Excerpt provided:
--- START ---

Statement by Mr. Mukhisa Kituyi, Secretary General

Investment, Enterprise and Development Commission, 6th Session

Geneva
28 April 2014

[AS PREPARED FOR DELIVERY]

Chairperson,
Excellencies,
Distinguished Delegates,
Ladies and Gentlemen,

It is a great pleasure for me to welcome you to the 6th Session of the Investment, Enterprise and Development Commission.

This Commission addresses investment and enterprise issues identified by member States that are at the heart of inclusive and sustainable economic development. The focus of this year's agenda on the closely linked themes of entrepreneurship and innovation is particularly welcome, coming at a time with the international community is consumed by the debate on sustainable development goals for post-2015. Entrepreneurship and innovation have a key role to play in turning such sustainable development goals into reality for people worldwide. This Commission can contribute by identifying the policies that not only promote entrepreneurship and innovation, but also ensure they lead to broad-based and lasting economic development that is environmentally sustainable.

Experience in developing countries has shown that for economic growth to translate into lasting gains in reducing poverty and improving livelihoods, it must create decent employment through strengthened productive capacities. Many such jobs involve enterprise creation, especially in small and medium-sized companies. In fact, recent research shows that SMEs provide two thirds of all formal jobs in developing countries in Africa, Asia and Latin America and up to 80 per cent in low income countries, mainly in LDCs. Start-ups, especially companies that grow quickly, are especially active in such job creation. Meanwhile, for those working in the informal economy, sometimes in micro-enterprises, policies to support entrepreneurship can help facilitate the transition to formal and less precarious employment.

A particular concern when looking at employment generation and inclusive growth is the current job crisis among young people. Developing countries are facing an employment time bomb as increasing numbers of young people come onto the labour market. The UN estimates that each year 121 million young people turn 16, of these 89 per cent will be searching for work in developing regions. As our background paper to this meeting notes, over 73 million young people were unemployed in 2013, an increase of 3.5 million since 2007.

--- END ---

Material:
--- START ---

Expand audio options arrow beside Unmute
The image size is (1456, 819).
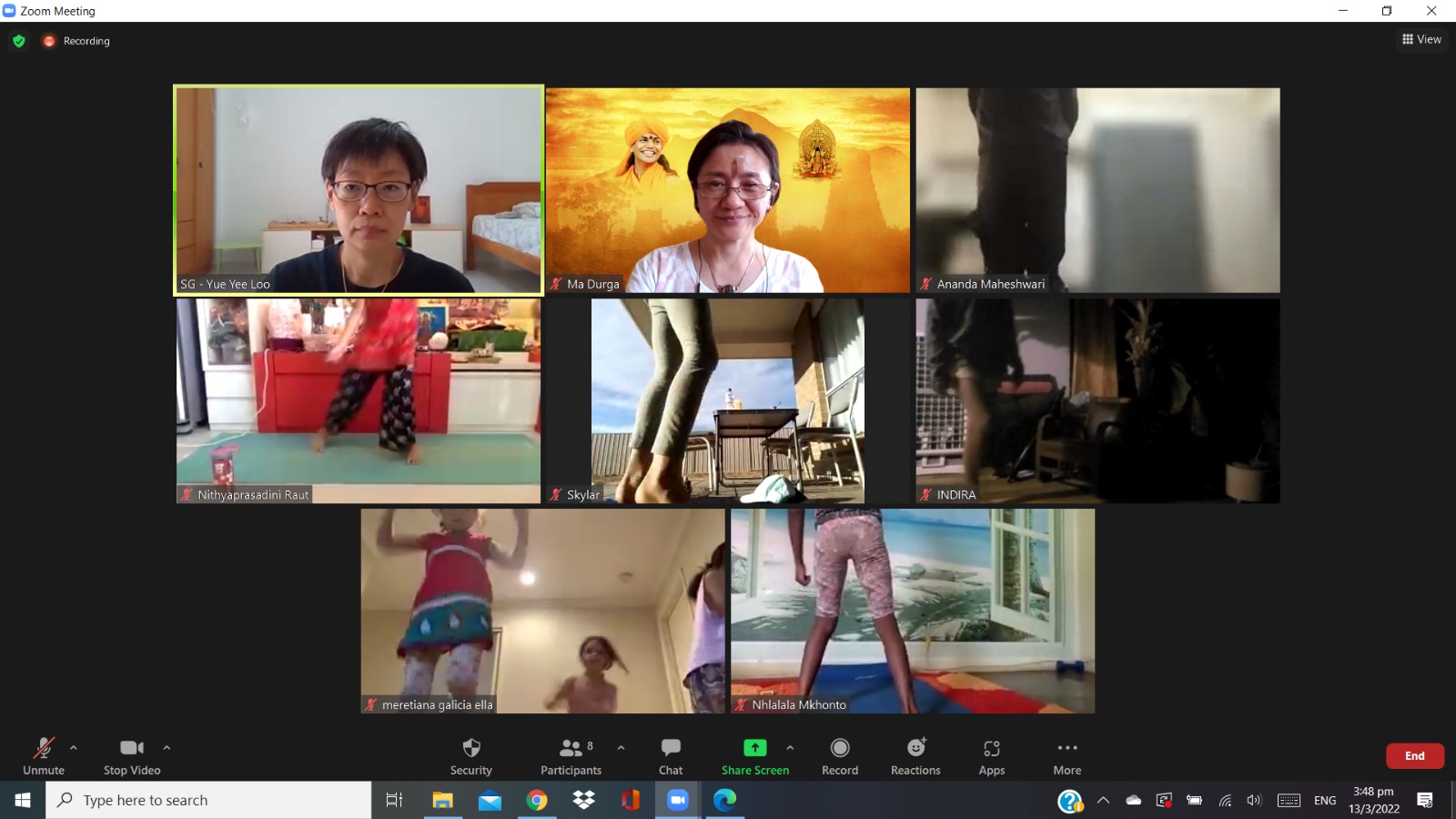(74, 748)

--- END ---

Instruction:
Continue the statement to the Investment, Enterprise and Development Commission above, picking up right after its last sentence.

Output for this exercise:
This afternoon, the Commission's High-Level Segment will address the role of entrepreneurship and policy challenges specific to youth, building on lessons learned from the Empretec programme and through the lens of UNCTAD's recently developed Entrepreneurship Policy Framework. We are honoured to have High-Level participation in this event, which includes: H.E. Mrs. Roman Tesfaye, First Lady of the Ethiopia, H.E. Mr. Haruna Idrissu, Minister of Trade and Industry, Ghana and H.E. Mr. Laurent Serge Etoundi Ngoa, Minister of Small and Medium Enterprises, Social Economy and Handicrafts, Cameroon. They will be joined by leaders from the Child and Youth Finance International, the Commonwealth Secretariat, and Empretec Directors from Jordan and Uganda.

But as you are all aware, building entrepreneurship and domestic productive capacity in developing countries is not only about the number of jobs. It also concerns creating the conditions and links that allow domestic companies to integrate into the global economy through trade and investment. For example, taking full advantage of foreign direct investment depends on policies adopted across a wide range of areas. These include training, technology, industrial development and investor protection and incentives. Such policies can affect the degree to which local suppliers benefit from their links with trans-national corporations, or TNCs.

Ladies and Gentlemen,

In speaking of foreign direct investment, I would like to take the opportunity to express some cautious optimism about the latest trends. Following a decline in 2012, UNCTAD reported in January that global FDI inflows rose by 11 per cent last year, to an estimated US$1.46 trillion. This level is now comparable to the pre-crisis average and reaches the upper range of UNCTAD's previous forecast, although it is still below the peak recorded in 2007.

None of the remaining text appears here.